O mal dos incêndios dominados é que não gostam que lhes chamem isso:
dominados. Freud explicaria muito melhor do que eu, mas eu, de momento,
não tenho o Freud aqui à mão e perdi-lhe o
número do telemóvel. Por outro lado, os
incêndios estão desgostosos por lhes terem trocado o nome e mudado o
objecto social. Objecto social, sim: o fogo é hoje em dia um negócio
como outro qualquer - como a guerra, como a droga ou como a cirurgia
plástica, por exemplo -, com múltiplas plataformas de exploração e
sinergias que não param de exponenciar-se, a jusante e a montante, um
extraordinário negócio que distribui transversalmente milhões e milhões e
milhões de euros ou dólares consoante o paraíso, uma indústria em que
todos ganham e em que apenas Portugal e os portugueses do rés-do-chão
ficamos a perder.
Chamavam-se
fogos antigamente e eram para apagar. Exactamente, fogos. E para apagar.

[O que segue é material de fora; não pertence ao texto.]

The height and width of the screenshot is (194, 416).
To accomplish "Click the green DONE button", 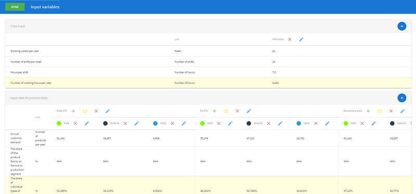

Velhos tempos, coisas simples: Portugal ardia menos e não havia tanto
teatro... de operações.
P.S. - O Governo comprou o SIRESP por sete milhões de euros. PCP e CDS, e o PSD a reboque, chamaram ao Parlamento os ministros da Administração Interna, Eduardo Cabrita, e da Economia, Pedro Siza Vieira, para que os alegados governantes lhes expliquem a matreira engenharia do negócio. A grande preocupação deles - do PCP e do CDS e, que remédio, do PSD - é que, hoje em dia, sete milhões não chegam sequer para contratar um defesa esquerdo que não tropece no pé direito. Então, como é que foi possível a jigajoga do SIRESP por dez réis de mel coado?...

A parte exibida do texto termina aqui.